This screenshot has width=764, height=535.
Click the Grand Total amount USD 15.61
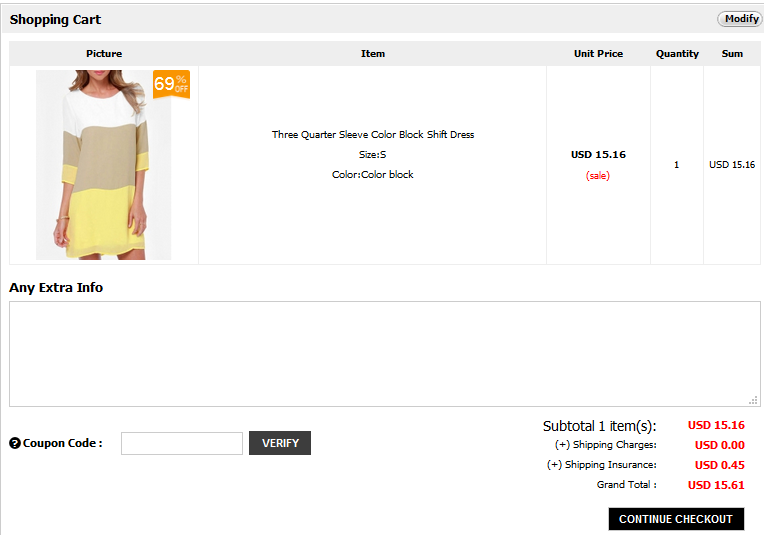point(716,485)
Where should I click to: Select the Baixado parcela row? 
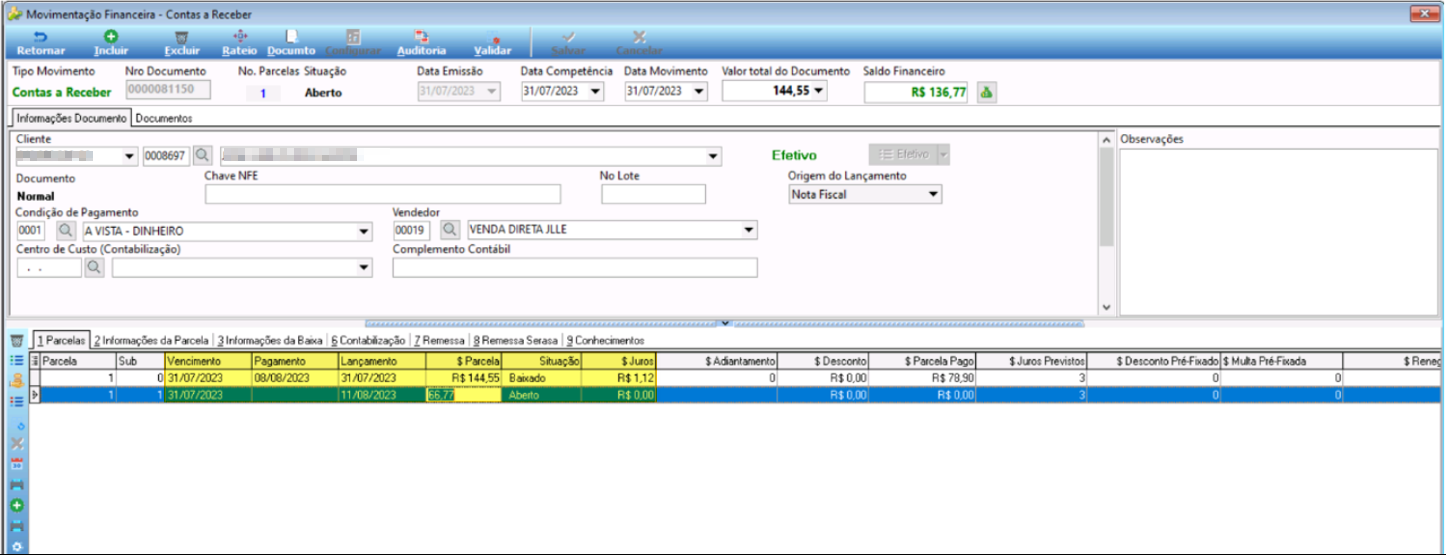[740, 379]
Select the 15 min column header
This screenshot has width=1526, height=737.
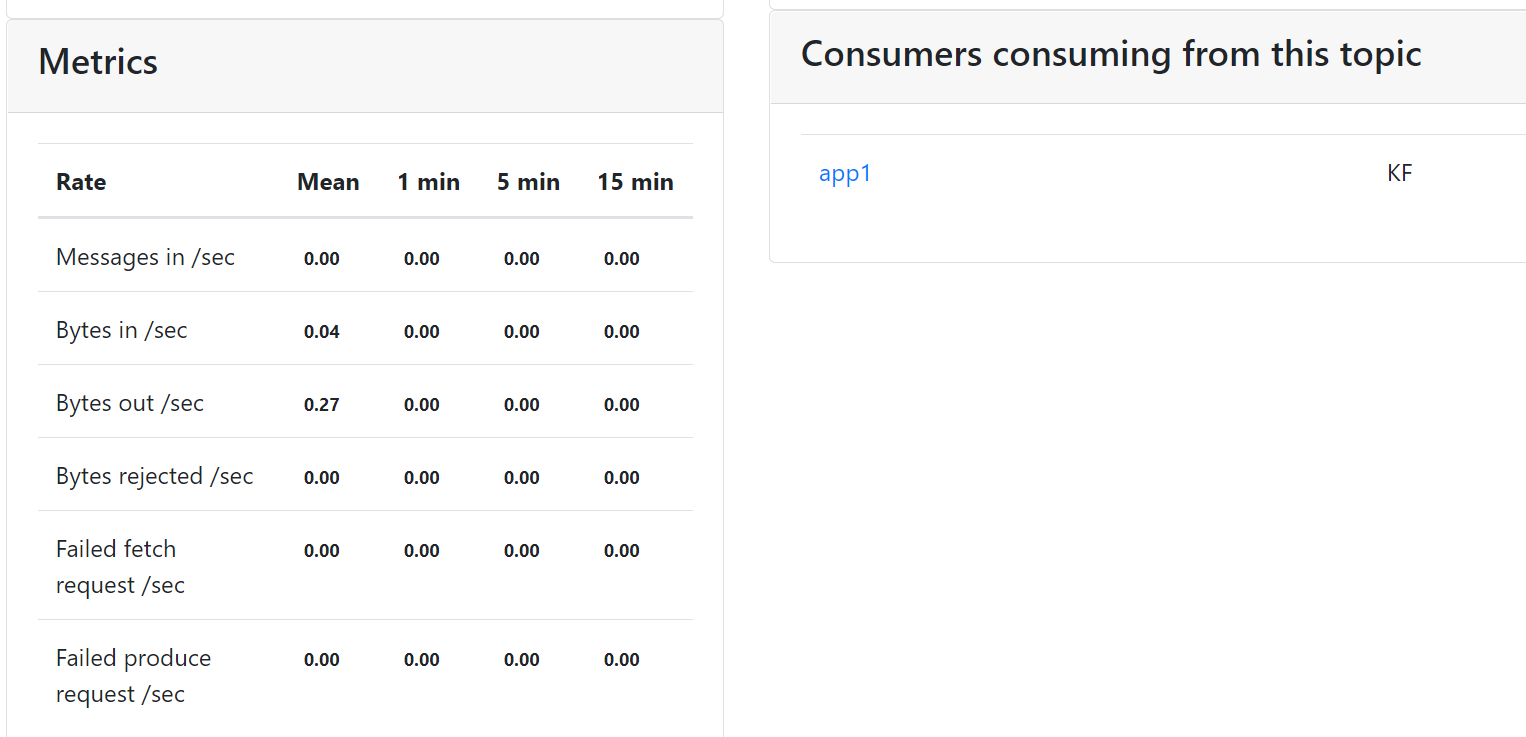point(635,182)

■ Problem
A faithful, word-for-word copy of the records above, pictures left out, is the answer.

■ Solution
This screenshot has width=764, height=535.
Click the Grand Total amount USD 15.61
point(716,485)
Where should I click to: Select the Baixado parcela row? 
[740, 379]
Select the 15 min column header
This screenshot has width=1526, height=737.
point(635,182)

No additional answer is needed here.